Trying routes that get no stars in the thorough new Busse and Burr Rushmore guide is a gamble. Rarely, such gambles pay off and you find something at least ok to pretty good (like the route Tenuous for me on Veiny recently) ... other times you experience something like this. First the good: The climbing on the top of Belmont Brie is really engaging. Steep sustained 5.9 crimping through rolling bulges with good rock quality and interesting holds. Otherwise, this thing has a lot of drawbacks. First of all, the guidebook 5.8 rating is a bit sandbagged. Taking everything into account, I would rate it 5.9+. The bottom has suspect rock quality and lots of slick lichen on it. The middle of the route is a total chossy mess. Protection on the route is unreliable, the bolting is bizarre, and the anchors are suspect. In its current condition, this route should probably be avoided.

If you do decide to give this thing a try...To start, cautiously ascend a shallow dihedral to the right with delicate footwork on lichen-slick rock to the first bolt. You will discover that most of the 8 bolts here are loose spinning buttonheads-- really unreliable in the case of a lead fall. Bolts 2 and 3 are also inexplicably way off line to the left (what the first ascentionists were thinking here, I'm not sure... Was the rock quality better in 1989? Were they trying to avoid extending a draw for some reason?).

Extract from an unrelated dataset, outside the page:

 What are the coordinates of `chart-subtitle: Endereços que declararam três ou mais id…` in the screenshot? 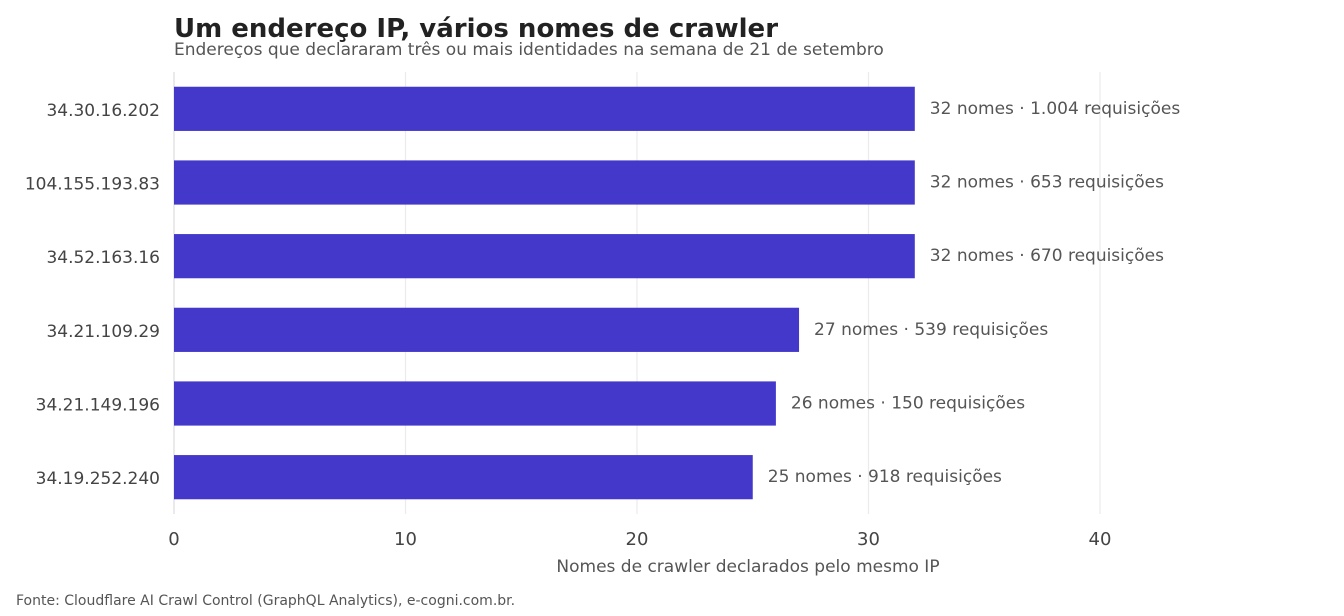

To clip or clean these bolts requires awkward destabilizing lunges out onto crumbling, featureless lichen-covered rock. The middle section is slightly steeper with less lichen and the bolt line back where it should be , but the rock quality deteriorates further. Holds flex, and the belayer will probably feel like an extra in the Mel Gibson movie THE PATRIOT as musket-ball shaped chunks of rocks will fall upon him/her with greater rapidity than your average Revolutionary War Hessian trooper could fire! Then the pretty darn good top, followed by the decayed "roll the dice" disaster that are the anchors. My partner (who backed up the anchor to lower me) and I both sent this thing cleanly, and he won the rappel lottery. BTW, This route's alternate name is Don't Leave Webbing On the Rock (so listed in the older Phinney guide), so there is some kind of story here that I, as an out of towner, don't know. But the whole thing was a really bad, bad idea on my part that could have ended up being not funny at all. Moral of the story -- be afraid of no star routes, be very afraid...

Location Suggest change

Not on Abominable Snowman proper but on an adjacent formation. Unpleasant downhill approach on a mat of rotted loose needles, through weeds and over trees downed by the October 2013 storm.